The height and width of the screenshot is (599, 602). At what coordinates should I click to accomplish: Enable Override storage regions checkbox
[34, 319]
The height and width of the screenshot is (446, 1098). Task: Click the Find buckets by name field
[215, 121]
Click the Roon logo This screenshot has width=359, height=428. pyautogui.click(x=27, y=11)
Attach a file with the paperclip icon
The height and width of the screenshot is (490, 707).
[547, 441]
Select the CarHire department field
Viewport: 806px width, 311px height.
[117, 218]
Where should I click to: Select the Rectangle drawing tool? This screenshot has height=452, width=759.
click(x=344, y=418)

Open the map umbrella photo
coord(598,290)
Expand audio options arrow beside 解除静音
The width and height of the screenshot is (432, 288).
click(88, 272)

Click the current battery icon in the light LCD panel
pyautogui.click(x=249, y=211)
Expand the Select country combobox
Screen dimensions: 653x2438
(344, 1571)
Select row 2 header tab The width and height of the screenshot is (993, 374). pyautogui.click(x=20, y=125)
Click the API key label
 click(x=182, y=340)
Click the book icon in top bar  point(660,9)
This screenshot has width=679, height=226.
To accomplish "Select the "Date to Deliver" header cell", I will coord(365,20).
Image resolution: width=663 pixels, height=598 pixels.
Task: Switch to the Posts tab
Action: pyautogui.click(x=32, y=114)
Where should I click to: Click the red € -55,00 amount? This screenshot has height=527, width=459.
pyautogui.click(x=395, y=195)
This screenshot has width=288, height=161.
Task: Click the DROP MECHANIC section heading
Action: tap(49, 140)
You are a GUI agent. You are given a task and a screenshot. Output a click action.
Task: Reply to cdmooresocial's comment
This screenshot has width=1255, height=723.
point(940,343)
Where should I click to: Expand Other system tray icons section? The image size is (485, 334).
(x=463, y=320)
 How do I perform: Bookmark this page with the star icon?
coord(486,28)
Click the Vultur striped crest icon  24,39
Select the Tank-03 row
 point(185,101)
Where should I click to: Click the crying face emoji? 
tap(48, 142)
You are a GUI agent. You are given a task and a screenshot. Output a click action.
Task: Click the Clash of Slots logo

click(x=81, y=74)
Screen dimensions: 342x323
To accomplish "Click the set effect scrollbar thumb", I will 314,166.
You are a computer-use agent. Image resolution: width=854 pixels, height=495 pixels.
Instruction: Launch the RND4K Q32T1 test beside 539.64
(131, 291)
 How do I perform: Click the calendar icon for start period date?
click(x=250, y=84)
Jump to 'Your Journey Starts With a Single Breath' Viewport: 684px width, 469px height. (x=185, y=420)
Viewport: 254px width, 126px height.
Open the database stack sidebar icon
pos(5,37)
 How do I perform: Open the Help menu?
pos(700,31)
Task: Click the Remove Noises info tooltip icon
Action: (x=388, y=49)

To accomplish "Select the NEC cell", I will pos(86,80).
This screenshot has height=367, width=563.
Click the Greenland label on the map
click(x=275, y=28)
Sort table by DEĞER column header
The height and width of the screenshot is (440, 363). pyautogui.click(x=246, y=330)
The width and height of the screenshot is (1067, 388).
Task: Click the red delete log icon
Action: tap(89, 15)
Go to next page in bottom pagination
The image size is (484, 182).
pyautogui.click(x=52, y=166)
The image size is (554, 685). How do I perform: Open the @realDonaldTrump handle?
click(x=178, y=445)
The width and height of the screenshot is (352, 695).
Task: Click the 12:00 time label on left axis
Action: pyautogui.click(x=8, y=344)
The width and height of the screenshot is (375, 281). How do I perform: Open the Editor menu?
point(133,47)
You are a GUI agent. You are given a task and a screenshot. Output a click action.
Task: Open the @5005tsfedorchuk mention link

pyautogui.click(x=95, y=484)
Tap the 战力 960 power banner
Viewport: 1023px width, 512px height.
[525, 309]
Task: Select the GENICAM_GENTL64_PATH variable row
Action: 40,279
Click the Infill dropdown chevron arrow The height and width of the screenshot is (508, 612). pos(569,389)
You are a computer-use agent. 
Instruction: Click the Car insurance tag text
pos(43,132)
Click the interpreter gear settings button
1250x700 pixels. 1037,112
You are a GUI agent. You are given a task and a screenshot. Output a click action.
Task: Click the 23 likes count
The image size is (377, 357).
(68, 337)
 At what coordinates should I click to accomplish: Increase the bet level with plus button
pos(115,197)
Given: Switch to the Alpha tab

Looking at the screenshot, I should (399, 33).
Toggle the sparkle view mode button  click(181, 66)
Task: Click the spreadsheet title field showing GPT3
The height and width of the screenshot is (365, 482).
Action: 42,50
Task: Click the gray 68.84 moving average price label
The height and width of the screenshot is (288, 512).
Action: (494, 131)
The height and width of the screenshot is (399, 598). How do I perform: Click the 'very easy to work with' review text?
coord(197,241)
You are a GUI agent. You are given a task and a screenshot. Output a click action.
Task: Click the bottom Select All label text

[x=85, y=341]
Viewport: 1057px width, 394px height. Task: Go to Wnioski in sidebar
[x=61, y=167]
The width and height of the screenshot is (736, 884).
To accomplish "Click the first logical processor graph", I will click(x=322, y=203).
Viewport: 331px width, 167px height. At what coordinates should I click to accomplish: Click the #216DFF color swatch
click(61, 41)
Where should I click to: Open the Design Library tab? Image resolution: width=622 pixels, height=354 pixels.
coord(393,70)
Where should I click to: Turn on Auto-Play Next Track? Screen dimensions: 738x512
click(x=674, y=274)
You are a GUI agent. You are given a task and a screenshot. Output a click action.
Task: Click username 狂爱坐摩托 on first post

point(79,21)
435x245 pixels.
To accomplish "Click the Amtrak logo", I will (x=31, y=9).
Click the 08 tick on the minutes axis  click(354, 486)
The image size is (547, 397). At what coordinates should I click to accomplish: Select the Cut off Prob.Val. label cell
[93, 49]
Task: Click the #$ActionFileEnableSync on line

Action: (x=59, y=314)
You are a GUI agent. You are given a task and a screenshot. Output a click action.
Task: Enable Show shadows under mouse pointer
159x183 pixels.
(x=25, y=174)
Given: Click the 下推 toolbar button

PROBLEM TO SOLVE: Please return all lines above in which the string "computer" is found.

EXERCISE ANSWER:
You are a computer-use agent. Image resolution: width=854 pixels, height=495 pixels.
You are a computer-use agent. 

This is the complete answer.